Estamos, al parecer, ante una guerra que tiene un móvil
inicial razonablemente nimio y manido como es la liquidación de un sátrapa
asesino que dirige un país exhausto con un Ejército paupérrimo y probablemente
desleal. Su enemigo es la mayor potencia que jamás existió en el mundo, con un
poder militar superior al que suman los quince siguientes países ricos y armados
del mundo. Pero tras esta campaña legítima hay una 'visión' con objetivos mucho
más trascendentes, y no sólo para un caudillo tan brutal como patético como el
presidente iraquí ahora 'reelegido' por el 100% de su pueblo en un grotestco
desafío aritmético. La mayor potencia mundial quiere dejar de ser dependiente
de opiniones, decisiones e intereses que no sean los propios. En lo que
respecta a la principal fuente de energía mundial y en mucho más.
En la cocina de pensamiento de Washington no sólo ha cuajado
ya la idea, se ha impuesto la convicción, de que, ante los retos del siglo que
se abre, necesita disponer con una sola voz, la suya, de los recursos
existentes para liquidar de una vez con todas con la lógica milenaria de la
negociación en los casos de conflictos de intereses.
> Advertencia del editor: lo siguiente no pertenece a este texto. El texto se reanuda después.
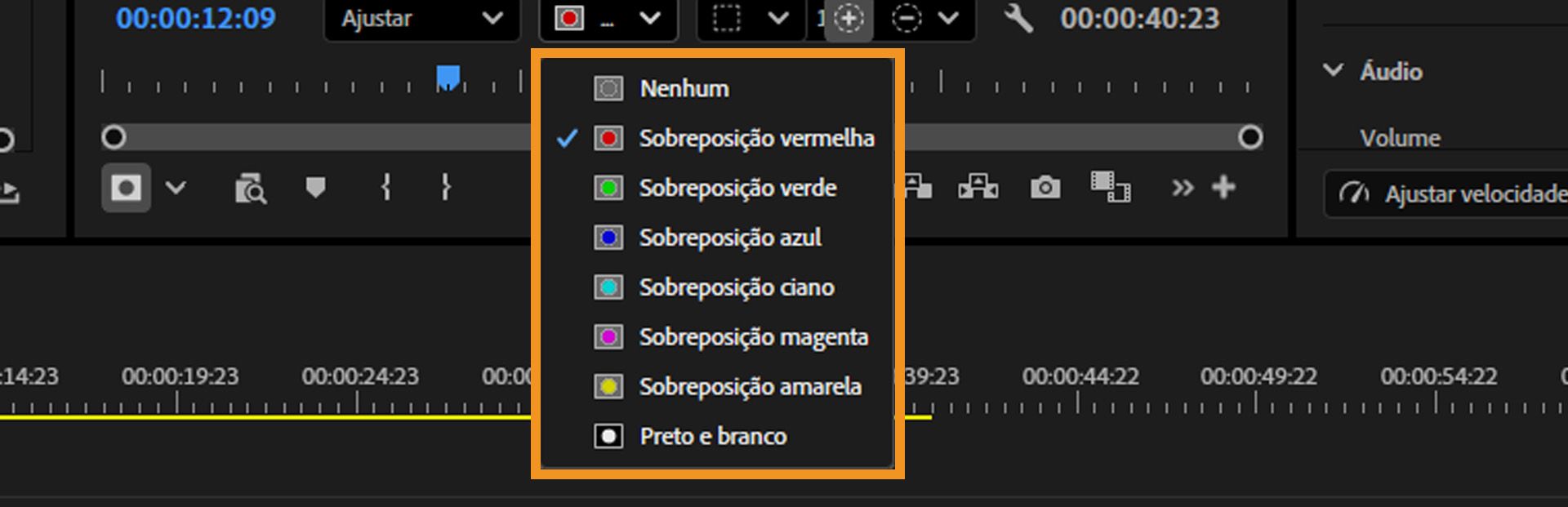Select 'Sobreposição verde' overlay option
Viewport: 1568px width, 507px height.
point(737,188)
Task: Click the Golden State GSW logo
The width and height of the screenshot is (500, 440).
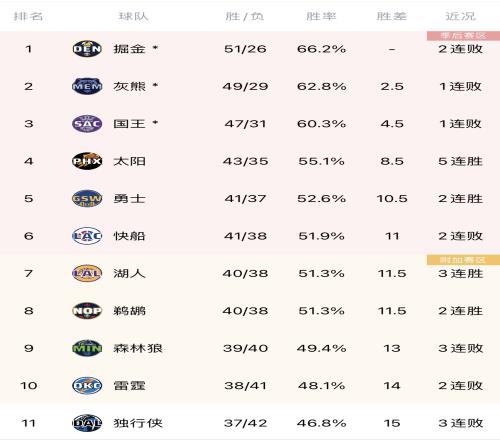Action: 87,199
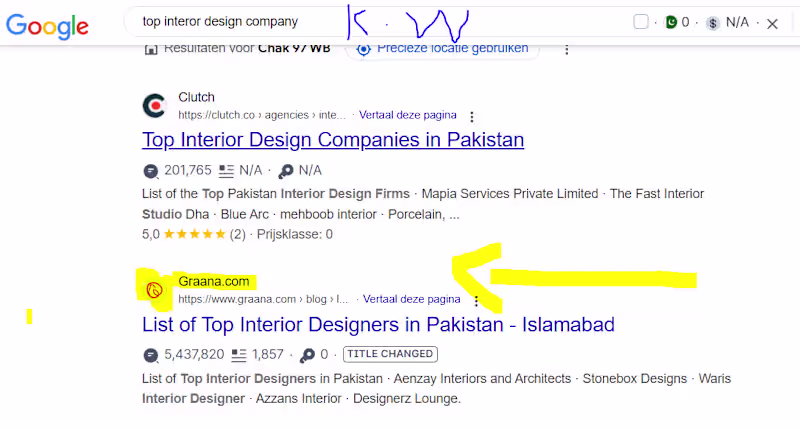This screenshot has height=428, width=800.
Task: Click the 'Precieze locatie gebruiken' button
Action: pyautogui.click(x=443, y=48)
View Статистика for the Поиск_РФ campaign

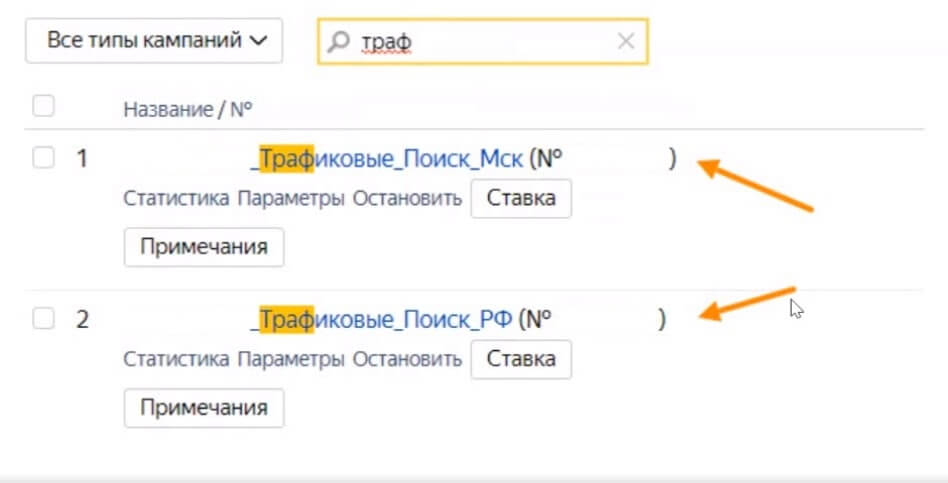click(178, 359)
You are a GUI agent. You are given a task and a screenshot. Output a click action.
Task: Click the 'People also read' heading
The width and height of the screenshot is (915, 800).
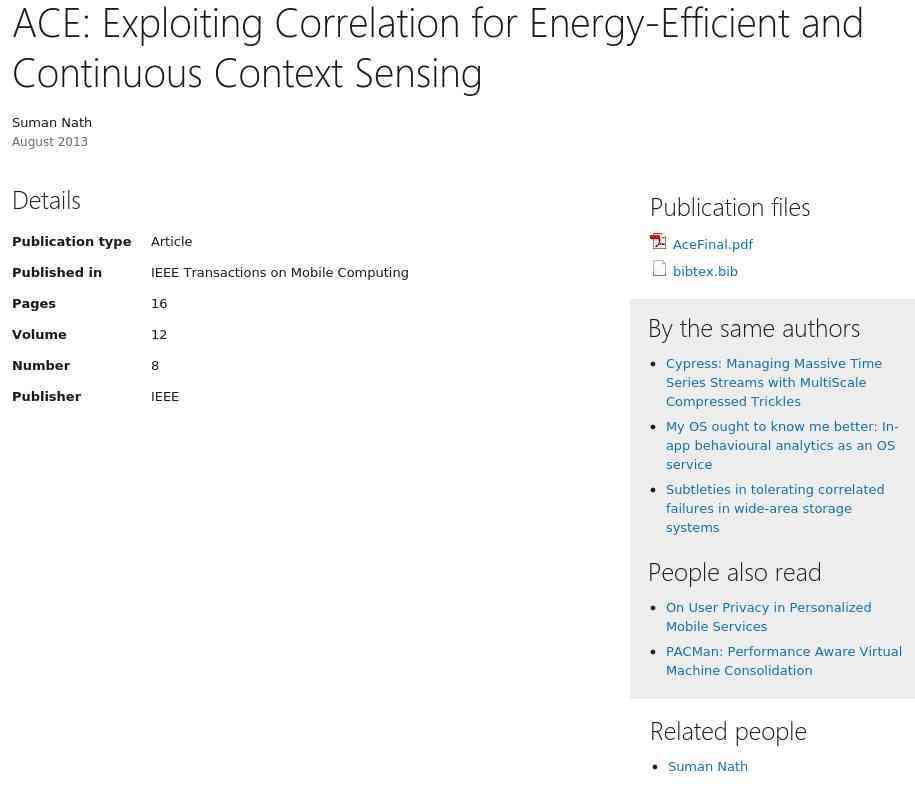(734, 572)
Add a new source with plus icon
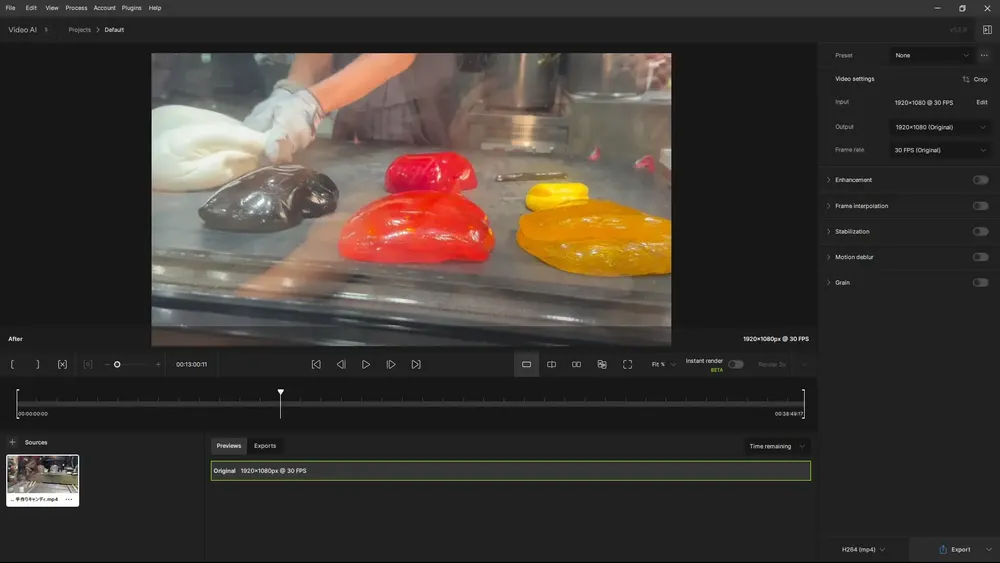1000x563 pixels. 12,442
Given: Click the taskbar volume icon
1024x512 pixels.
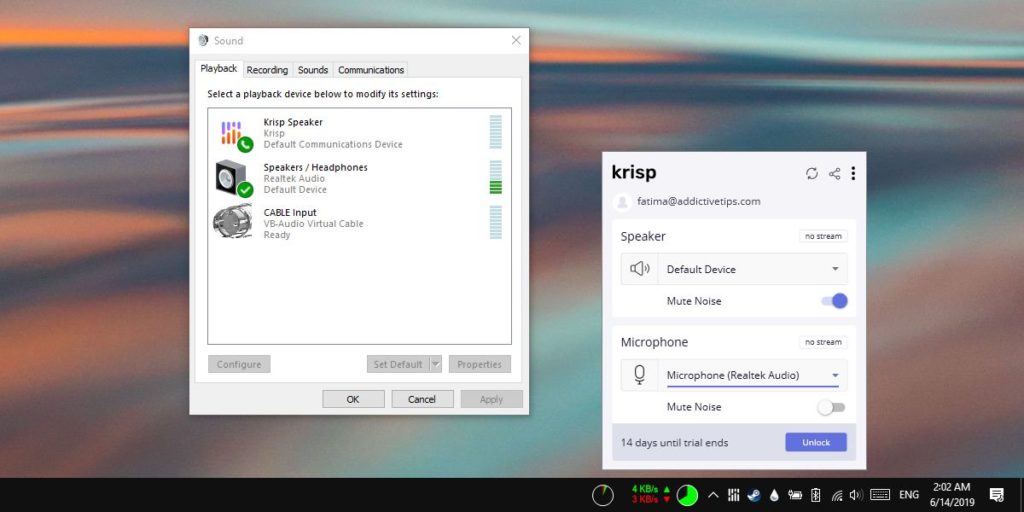Looking at the screenshot, I should (x=856, y=494).
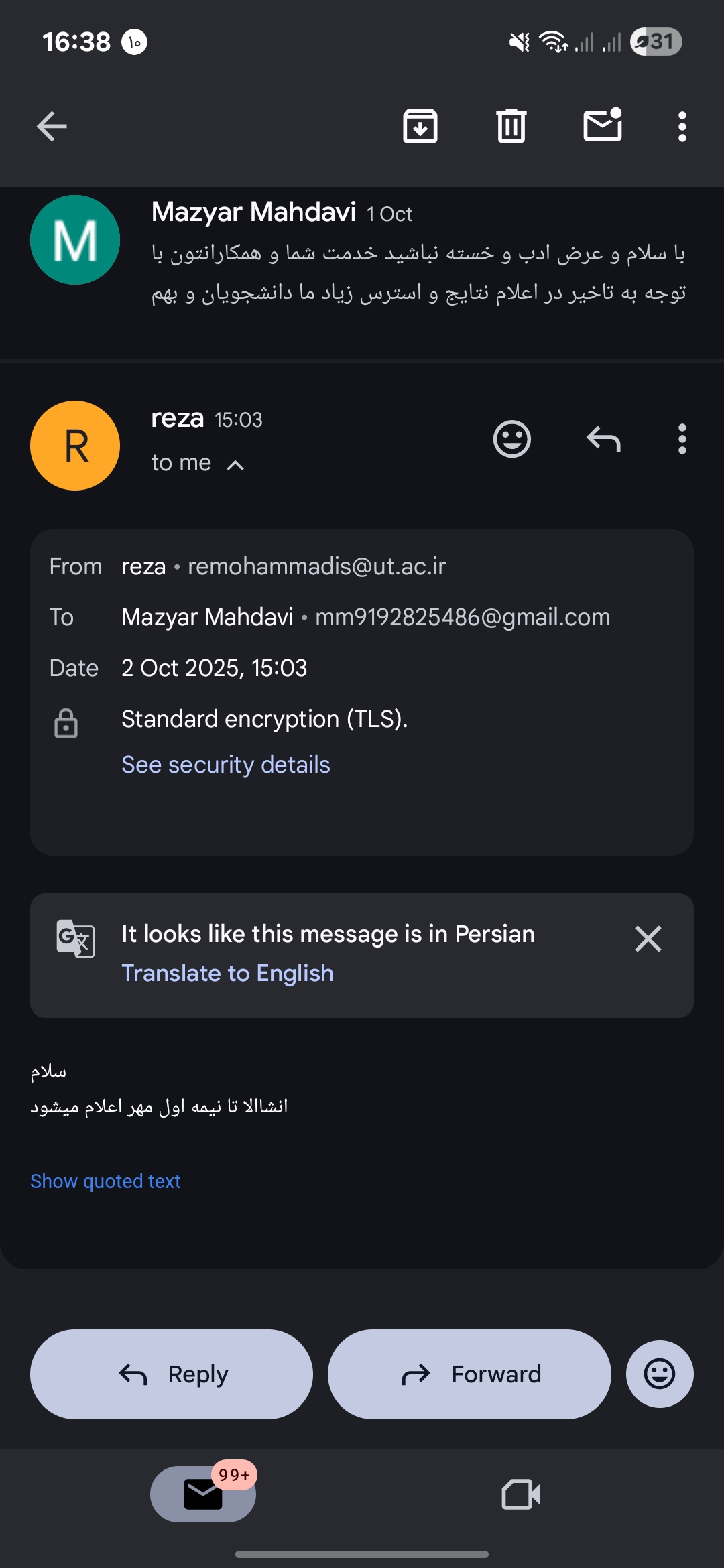
Task: Dismiss the Persian translation banner
Action: click(648, 939)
Atrás quedaría toda la
cultura -occidental y oriental, europea, árabe y asiática, el propio cuenco de
la civilización- del paciente y lógico trasiego de exposición de voluntades y
paulatino acoplamiento de los mismos en un sentido global que honorara a todos,
penalizando al tramposo y falto de cordura, pero incorporando toda la suerte
de intereses y emociones de los demás, en permanente equilibrio para el mal
menor común.
Todo ese ingente esfuerzo que, desde la China y Mesopotamia,
nos ha llegado en milenios con la máxima más fértil jamás habida de que los
hombres y sus comunidades tienen diferencias que han de resolver sin que el uso
de las armas revierta en perjuicio de todos parece hundirse bajo el desprecio
de los más poderosos entre los poderosos. Nadie duda de que el uso de las armas
supondrá el fin de Sadam Husein. Pero muchos temen que el uso de las mismas nos
suponga a medio o largo plazo el maldito tiro de gracia a todo el mundo culto,
occidental u oriental, al pensamiento sofisticado y al universo de emociones y
sensibilidades que han hecho del mundo este complejísimo entramado. Existen hoy
serias tentaciones e intenciones de simplificarnos por la fuerza y de forma
expeditiva.
Tenemos el derecho a dudar que el camino emprendido, so
pretexto de un reordenamiento geoestratégico violento de Oriente Próximo, que
puede extenderse a toda Asia central y afectar mortalmente a Rusia y a Europa,
inflamar a la India y dinamitar Asia como si de una discoteca de Bali se
tratara, vaya a suponer otra cosa que una hecatombre humanitaria y el final de
una cultura de la ley y la sabiduría que pone coto a los instintos de la
arrogancia y la violencia. Una cultura que, recordemos, tuvo grandes valedores
en hombres como Thomas Jefferson y George Washington.